Kampanye terbuka dan iklan tak efektif naikkan elektabilitas
Hanya 8 persen masyarakat yang ikut kampanye terbuka.
Hasil survei Saiful Mujani Research and Consultan (SMRC) menyebut ada beberapa cara kampanye yang dianggap tidak mampu menaikkan elektabilitas. Cara kampanye pertama yang gagal adalah menghubungi para pemilih.

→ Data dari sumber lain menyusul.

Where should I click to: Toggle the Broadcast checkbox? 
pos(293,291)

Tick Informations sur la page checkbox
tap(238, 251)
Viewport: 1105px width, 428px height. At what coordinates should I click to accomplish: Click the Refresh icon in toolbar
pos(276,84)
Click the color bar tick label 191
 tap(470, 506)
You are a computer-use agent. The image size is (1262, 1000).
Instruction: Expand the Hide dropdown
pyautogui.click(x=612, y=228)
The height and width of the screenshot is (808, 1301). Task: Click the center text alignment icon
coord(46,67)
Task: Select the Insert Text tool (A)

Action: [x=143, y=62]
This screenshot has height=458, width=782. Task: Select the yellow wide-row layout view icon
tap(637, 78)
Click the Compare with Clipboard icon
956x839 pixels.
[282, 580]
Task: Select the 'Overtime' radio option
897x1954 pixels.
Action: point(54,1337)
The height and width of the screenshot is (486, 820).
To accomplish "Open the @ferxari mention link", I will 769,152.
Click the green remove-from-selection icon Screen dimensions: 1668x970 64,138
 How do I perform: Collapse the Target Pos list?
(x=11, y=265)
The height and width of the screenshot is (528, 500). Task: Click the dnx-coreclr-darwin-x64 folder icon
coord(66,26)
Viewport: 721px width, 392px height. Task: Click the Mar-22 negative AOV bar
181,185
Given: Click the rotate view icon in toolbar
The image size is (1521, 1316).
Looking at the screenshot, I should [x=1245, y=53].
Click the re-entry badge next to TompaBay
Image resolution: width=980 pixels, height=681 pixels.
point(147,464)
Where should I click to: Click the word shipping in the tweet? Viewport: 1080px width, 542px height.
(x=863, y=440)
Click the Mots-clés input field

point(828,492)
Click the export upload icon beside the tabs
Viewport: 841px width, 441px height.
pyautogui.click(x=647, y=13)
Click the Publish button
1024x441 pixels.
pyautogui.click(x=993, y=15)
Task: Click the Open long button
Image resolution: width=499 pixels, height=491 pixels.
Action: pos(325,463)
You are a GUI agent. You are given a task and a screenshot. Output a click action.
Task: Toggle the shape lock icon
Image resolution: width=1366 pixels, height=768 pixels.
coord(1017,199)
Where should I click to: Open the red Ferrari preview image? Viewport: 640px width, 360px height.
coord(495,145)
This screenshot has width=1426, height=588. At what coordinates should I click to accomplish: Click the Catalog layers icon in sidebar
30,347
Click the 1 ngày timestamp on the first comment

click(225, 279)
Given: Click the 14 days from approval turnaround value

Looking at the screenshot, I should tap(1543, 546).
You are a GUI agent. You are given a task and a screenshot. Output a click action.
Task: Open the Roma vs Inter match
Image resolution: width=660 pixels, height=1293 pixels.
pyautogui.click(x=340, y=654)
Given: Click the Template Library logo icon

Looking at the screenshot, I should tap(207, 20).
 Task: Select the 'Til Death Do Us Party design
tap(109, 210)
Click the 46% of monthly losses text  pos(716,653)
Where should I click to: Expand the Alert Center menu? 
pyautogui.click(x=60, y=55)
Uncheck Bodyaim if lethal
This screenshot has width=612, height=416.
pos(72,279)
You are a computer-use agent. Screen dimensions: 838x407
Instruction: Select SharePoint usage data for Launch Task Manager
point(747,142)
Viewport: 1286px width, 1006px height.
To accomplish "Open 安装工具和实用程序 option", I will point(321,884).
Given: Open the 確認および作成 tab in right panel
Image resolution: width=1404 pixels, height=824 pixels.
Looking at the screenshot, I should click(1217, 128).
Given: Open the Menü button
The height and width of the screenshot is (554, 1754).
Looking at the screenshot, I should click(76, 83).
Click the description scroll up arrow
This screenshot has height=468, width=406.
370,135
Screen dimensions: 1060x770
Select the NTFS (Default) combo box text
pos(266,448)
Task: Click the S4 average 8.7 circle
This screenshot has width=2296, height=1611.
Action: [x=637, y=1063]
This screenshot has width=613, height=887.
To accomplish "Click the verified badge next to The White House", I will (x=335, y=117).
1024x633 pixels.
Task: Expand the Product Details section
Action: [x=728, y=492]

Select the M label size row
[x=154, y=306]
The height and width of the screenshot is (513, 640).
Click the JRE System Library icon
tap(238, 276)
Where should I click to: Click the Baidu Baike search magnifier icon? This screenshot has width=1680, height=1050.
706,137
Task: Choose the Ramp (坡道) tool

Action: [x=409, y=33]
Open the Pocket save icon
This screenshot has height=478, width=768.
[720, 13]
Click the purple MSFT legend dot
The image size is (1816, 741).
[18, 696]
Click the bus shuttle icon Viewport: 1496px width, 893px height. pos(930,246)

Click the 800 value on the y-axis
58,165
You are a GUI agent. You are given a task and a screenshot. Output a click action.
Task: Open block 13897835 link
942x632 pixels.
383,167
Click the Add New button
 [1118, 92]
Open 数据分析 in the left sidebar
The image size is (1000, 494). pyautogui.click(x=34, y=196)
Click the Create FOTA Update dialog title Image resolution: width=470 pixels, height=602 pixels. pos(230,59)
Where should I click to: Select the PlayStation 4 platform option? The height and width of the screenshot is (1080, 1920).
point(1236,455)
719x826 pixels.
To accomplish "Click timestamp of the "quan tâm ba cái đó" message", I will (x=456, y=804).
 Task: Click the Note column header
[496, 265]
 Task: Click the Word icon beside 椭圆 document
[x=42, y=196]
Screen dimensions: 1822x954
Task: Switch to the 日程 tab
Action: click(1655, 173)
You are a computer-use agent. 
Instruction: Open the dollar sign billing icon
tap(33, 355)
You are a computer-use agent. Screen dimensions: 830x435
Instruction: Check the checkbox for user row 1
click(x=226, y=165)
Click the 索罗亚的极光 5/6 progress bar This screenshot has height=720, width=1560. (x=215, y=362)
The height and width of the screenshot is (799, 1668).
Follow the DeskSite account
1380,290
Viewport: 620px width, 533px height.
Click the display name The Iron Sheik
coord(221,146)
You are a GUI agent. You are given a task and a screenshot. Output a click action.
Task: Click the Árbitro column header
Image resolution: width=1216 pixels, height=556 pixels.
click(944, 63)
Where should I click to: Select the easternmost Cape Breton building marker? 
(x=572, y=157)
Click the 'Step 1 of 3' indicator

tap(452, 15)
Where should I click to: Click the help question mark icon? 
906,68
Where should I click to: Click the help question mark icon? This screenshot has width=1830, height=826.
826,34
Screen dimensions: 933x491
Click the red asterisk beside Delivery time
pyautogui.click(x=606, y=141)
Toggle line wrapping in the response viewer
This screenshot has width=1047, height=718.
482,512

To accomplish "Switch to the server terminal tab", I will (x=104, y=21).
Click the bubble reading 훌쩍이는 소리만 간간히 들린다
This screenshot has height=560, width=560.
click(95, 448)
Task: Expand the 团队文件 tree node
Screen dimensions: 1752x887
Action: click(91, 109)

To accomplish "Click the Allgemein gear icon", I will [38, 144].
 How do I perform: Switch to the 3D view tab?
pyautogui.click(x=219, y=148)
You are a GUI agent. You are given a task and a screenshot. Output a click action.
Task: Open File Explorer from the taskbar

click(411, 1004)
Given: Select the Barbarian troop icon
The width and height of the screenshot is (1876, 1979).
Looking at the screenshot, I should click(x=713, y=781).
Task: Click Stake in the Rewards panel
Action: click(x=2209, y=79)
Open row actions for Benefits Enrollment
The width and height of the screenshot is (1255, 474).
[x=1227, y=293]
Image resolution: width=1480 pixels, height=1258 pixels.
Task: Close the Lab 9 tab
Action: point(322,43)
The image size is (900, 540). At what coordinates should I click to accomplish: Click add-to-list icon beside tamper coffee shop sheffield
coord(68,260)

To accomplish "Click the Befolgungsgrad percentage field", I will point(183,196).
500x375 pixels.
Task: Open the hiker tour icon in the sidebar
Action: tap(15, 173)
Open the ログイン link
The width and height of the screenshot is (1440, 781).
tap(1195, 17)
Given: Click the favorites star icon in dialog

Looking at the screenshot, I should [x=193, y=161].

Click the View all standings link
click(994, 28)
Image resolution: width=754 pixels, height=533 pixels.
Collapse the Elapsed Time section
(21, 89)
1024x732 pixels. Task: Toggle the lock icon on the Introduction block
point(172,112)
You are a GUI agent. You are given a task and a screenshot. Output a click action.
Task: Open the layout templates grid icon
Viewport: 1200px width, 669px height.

Kampanye jenis ini paling sering dilakukan oleh PDIP dan Gerindra. Namun cara ini dianggap tidak konsisten dengan elektabilitas. "Elektabilitas Gerindra yang hanya 10 persen jauh di bawah PDIP," kata Direktur SMRC Djaya Hanan di Hotel Sari Pan Pacific, Jakarta, Kamis (3/4).
Cara kampanye kedua adalah dengan ikut kampanye terbuka. Masyarakat yang mengaku pernah ikut kampanye jenis ini hanya 8 persen. Dari 8 persen ini massa Golkar dan PDIP paling aktif berkampanye. "Golkar paling unggul menarik massa tapi elektabilitas di bawah PDIP," sambung dia.
Begitu dengan iklan. Meski diyakini sebagai cara ampuh menaikkan elektabilitas, namun survei ini menunjukkan hal yang berbeda. "Menurut memori pemilih Partai Golkar dan Gerindra paling banyak beriklan tapi justru PDIP yang paling banyak dipilih," ujarnya.
Hal yang kontras justru terjadi jika partai berkampanye lewat baliho, spanduk dan sejenisnya. "Kampanye dengan atribut terlihat lebih konsisten hubungannya dengan kekuatan partai. PDIP paling banyak memasang spanduk dan elektabilitas paling tinggi," kata dia lagi.
Survei ini melibatkan 2.050 responden dengan teknik complex sampling dan margin of error sekitar 2,2 persen. Survei membuat simulasi surat suara dengan pertanyaan apa partai yang dipilih bila pemilu diadakan sekarang (26-29 Maret 2014).
Hasilnya, PDIP (20,9 persen), Golkar (16,1 persen), Gerindra (10,5 persen), Demokrat (9,9 persen), PKB (8,5 persen) dan sisanya partai-partai lain.